PROVIDED DATA:
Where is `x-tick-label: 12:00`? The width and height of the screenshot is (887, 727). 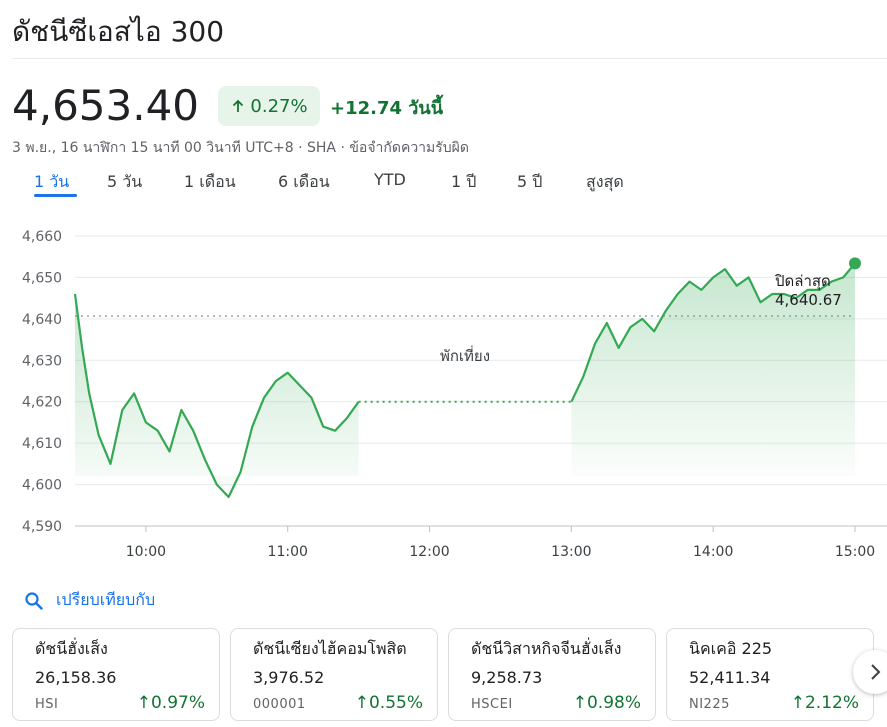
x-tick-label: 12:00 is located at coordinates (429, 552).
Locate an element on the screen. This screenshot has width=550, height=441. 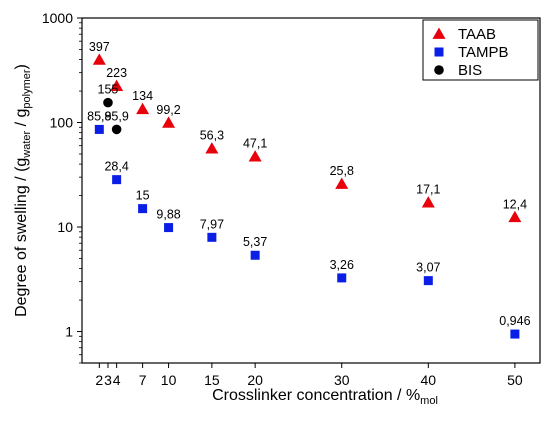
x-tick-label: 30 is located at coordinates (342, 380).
---
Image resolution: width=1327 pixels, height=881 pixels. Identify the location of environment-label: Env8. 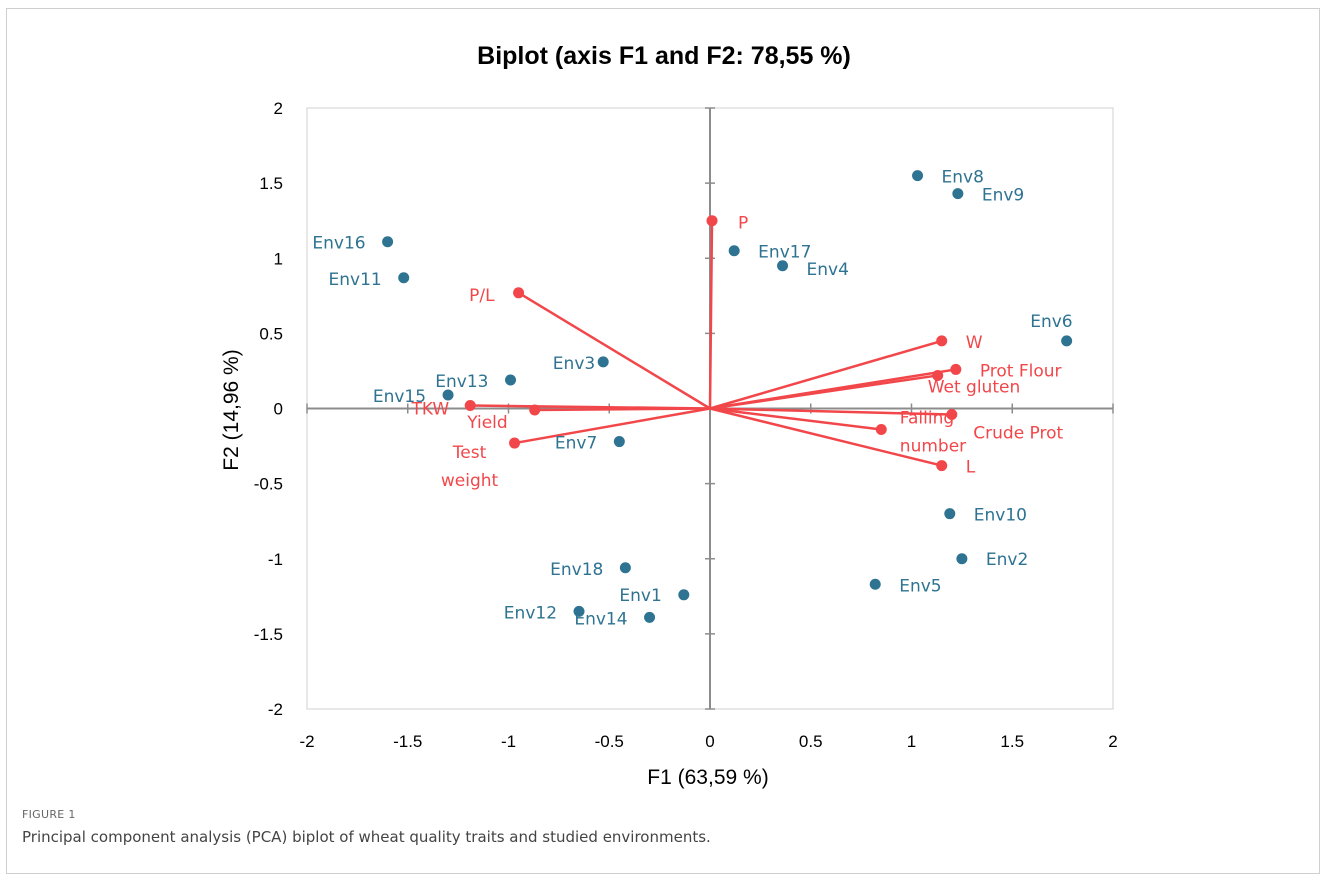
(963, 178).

PROBLEM: Rewrite the items as a numbered list with blank lines dropped, starting with the line containing "is (887, 727)." and going on through the line containing "x-tick-label: 30 is". Keep the pictures out of your answer.

ANSWER BOX:
1. Where is `x-tick-label: 12:00`? The width and height of the screenshot is (887, 727). 
2. x-tick-label: 12:00 is located at coordinates (429, 552).
3. Locate an element on the screen. This screenshot has width=550, height=441. 
4. x-tick-label: 30 is located at coordinates (342, 380).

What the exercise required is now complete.